The Execution of a Counter-Revolutionary

It is no use to beg anymore.
He has begged them many times
to let me speak to the head of the army hospital,
but he’s told nobody will listen to him,
a bad-egg, who only deserves a bullet.
 
“We’ve been ordered to get your skin,”
the squad-leader says, “to repair
the extensive burns of Liu Yi
who risked his own life
saving horses from the burning stable.
Now, let’s go.”
 
They take him to the hill behind the hospital.
 
It’s dinner time
and the loudspeaker is playing music.
Nobody will hear the shot in the woods.
 
They stop at a ruined temple
whose stones, bricks and rafters
have been ripped off by the villagers.
 
In the distance
a light is shining like a glow-worm.
He doesn’t know whether it’s a star or a lamp.
It doesn’t matter now.
He takes it as the pole-star.
His only worry is: I’m not nineteen yet
and my parents will never know
how their son disappeared.
 
“Now you may say something if you want.”
They pull out the towel from his mouth and wait.
 
Suddenly he starts yelling, “I curse all of you,
the whole hospital!
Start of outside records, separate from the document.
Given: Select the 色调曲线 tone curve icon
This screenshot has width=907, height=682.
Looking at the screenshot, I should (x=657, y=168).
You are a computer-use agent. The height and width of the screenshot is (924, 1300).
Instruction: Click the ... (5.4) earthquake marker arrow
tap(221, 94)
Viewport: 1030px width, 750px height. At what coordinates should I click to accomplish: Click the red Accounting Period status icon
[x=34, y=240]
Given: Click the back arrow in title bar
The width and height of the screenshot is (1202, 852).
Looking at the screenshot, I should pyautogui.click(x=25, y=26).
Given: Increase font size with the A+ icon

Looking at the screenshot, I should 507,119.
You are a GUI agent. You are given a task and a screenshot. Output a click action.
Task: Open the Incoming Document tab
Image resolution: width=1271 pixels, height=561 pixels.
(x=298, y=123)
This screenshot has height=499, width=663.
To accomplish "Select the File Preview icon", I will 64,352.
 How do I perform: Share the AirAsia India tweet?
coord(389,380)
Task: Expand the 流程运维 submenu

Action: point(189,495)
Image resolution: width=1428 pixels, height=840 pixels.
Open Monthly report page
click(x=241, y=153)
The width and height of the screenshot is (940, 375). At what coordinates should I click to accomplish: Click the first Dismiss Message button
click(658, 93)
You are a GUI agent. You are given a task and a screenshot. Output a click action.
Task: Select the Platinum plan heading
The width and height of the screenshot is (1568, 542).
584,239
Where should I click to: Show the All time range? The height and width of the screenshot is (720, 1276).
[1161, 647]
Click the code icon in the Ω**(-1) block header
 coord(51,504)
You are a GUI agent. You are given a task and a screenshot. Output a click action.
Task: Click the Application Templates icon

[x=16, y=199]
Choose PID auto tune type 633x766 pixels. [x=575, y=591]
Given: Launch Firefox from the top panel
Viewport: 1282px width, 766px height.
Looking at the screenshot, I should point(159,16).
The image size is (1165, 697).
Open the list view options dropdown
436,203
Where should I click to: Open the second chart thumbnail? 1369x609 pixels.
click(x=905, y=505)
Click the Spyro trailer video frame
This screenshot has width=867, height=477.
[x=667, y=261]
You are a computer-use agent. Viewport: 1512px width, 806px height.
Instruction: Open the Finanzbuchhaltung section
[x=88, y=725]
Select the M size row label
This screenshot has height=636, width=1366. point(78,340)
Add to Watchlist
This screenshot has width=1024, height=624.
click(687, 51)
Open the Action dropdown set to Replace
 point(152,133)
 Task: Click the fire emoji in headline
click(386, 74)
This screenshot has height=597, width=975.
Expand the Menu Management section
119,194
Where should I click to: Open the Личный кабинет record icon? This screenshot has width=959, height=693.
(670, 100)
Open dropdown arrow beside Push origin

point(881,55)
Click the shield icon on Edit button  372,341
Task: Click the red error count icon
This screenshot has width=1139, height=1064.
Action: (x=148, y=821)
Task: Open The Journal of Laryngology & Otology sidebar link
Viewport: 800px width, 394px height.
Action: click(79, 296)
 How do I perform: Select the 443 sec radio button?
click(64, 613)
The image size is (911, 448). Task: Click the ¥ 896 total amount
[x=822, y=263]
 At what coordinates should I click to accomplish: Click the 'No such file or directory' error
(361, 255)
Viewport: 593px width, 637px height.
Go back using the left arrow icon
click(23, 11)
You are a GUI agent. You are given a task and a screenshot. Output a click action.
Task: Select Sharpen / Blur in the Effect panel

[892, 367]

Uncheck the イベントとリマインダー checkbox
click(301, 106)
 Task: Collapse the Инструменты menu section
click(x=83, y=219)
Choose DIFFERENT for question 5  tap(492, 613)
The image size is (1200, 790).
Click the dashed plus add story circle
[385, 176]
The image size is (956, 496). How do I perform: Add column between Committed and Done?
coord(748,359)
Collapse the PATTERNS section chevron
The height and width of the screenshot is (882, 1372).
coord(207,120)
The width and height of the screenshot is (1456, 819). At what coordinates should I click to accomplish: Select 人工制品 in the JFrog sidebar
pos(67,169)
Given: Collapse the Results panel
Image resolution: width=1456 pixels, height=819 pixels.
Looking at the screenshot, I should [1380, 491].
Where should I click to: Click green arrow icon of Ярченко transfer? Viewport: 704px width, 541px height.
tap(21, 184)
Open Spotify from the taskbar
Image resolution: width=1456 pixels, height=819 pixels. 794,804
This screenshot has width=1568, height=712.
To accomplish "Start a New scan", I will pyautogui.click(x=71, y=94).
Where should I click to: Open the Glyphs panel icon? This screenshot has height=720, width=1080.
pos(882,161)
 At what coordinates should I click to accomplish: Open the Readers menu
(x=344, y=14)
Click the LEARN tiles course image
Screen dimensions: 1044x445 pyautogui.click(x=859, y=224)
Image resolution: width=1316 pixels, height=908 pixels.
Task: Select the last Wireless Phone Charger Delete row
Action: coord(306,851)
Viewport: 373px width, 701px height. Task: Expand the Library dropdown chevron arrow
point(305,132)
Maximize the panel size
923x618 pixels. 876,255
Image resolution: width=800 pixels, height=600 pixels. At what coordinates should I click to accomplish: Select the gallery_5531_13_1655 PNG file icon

All your babies
will have no ass-holes and die at birth!
I curse Liu Yi and his family too!
He and his folks will be struck by thunderbolts!”
They raise their pistols
and he raises his tied hands:
“Long live the Chinese Communist Party!
Long live—”
One pistol fires.
 
He wanted to shout “Chairman Mao,”
but they wouldn’t let him get it out.
 
The bullet hit his penis—
which is the best way to save the skin.